Data provided.

● ● ● ● ●

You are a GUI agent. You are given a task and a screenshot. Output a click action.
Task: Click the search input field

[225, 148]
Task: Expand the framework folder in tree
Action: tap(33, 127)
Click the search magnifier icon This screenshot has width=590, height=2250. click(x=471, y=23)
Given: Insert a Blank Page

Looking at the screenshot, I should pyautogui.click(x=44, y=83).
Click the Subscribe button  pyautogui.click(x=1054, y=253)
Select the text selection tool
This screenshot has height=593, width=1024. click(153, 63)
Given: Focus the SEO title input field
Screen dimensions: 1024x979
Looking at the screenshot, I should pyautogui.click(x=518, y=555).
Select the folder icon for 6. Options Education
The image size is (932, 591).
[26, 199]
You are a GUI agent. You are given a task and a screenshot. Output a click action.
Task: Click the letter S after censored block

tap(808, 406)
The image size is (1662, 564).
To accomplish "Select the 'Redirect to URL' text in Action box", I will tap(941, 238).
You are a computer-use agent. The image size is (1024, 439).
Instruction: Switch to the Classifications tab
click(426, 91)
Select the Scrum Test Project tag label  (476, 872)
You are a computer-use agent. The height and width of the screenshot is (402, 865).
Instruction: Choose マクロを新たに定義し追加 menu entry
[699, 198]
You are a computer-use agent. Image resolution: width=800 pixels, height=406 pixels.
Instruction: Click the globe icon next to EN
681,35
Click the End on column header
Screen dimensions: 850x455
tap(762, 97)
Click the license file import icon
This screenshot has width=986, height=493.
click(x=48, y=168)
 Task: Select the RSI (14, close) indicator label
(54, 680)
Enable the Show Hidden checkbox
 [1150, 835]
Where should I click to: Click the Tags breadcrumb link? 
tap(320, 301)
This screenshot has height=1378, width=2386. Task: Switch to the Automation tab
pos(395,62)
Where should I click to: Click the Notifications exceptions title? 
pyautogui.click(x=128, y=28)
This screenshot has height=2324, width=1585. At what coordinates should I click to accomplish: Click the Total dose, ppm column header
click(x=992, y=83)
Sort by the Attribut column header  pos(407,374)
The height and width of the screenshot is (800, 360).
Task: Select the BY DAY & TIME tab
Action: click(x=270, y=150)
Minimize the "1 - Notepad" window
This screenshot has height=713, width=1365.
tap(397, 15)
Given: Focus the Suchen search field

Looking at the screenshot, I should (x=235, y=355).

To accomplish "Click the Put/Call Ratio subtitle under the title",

● ● ● ● ●

Activity.
Could you write out all of the data again, exactly as given?

Answer to this problem.
You are a GUI agent. You are given a task and a screenshot. Output a click action.
Task: Click the search input field

[225, 148]
Task: Expand the framework folder in tree
Action: tap(33, 127)
Click the search magnifier icon This screenshot has width=590, height=2250. click(x=471, y=23)
Given: Insert a Blank Page

Looking at the screenshot, I should pyautogui.click(x=44, y=83).
Click the Subscribe button  pyautogui.click(x=1054, y=253)
Select the text selection tool
This screenshot has height=593, width=1024. click(153, 63)
Given: Focus the SEO title input field
Screen dimensions: 1024x979
Looking at the screenshot, I should pyautogui.click(x=518, y=555).
Select the folder icon for 6. Options Education
The image size is (932, 591).
[26, 199]
You are a GUI agent. You are given a task and a screenshot. Output a click action.
Task: Click the letter S after censored block

tap(808, 406)
The image size is (1662, 564).
To accomplish "Select the 'Redirect to URL' text in Action box", I will tap(941, 238).
You are a computer-use agent. The image size is (1024, 439).
Instruction: Switch to the Classifications tab
click(426, 91)
Select the Scrum Test Project tag label  (476, 872)
You are a computer-use agent. The height and width of the screenshot is (402, 865).
Instruction: Choose マクロを新たに定義し追加 menu entry
[699, 198]
You are a computer-use agent. Image resolution: width=800 pixels, height=406 pixels.
Instruction: Click the globe icon next to EN
681,35
Click the End on column header
Screen dimensions: 850x455
tap(762, 97)
Click the license file import icon
This screenshot has width=986, height=493.
click(x=48, y=168)
 Task: Select the RSI (14, close) indicator label
(54, 680)
Enable the Show Hidden checkbox
 [1150, 835]
Where should I click to: Click the Tags breadcrumb link? 
tap(320, 301)
This screenshot has height=1378, width=2386. Task: Switch to the Automation tab
pos(395,62)
Where should I click to: Click the Notifications exceptions title? 
pyautogui.click(x=128, y=28)
This screenshot has height=2324, width=1585. At what coordinates should I click to accomplish: Click the Total dose, ppm column header
click(x=992, y=83)
Sort by the Attribut column header  pos(407,374)
The height and width of the screenshot is (800, 360).
Task: Select the BY DAY & TIME tab
Action: click(x=270, y=150)
Minimize the "1 - Notepad" window
This screenshot has height=713, width=1365.
tap(397, 15)
Given: Focus the Suchen search field

Looking at the screenshot, I should (x=235, y=355).

To accomplish "Click the Put/Call Ratio subtitle under the title",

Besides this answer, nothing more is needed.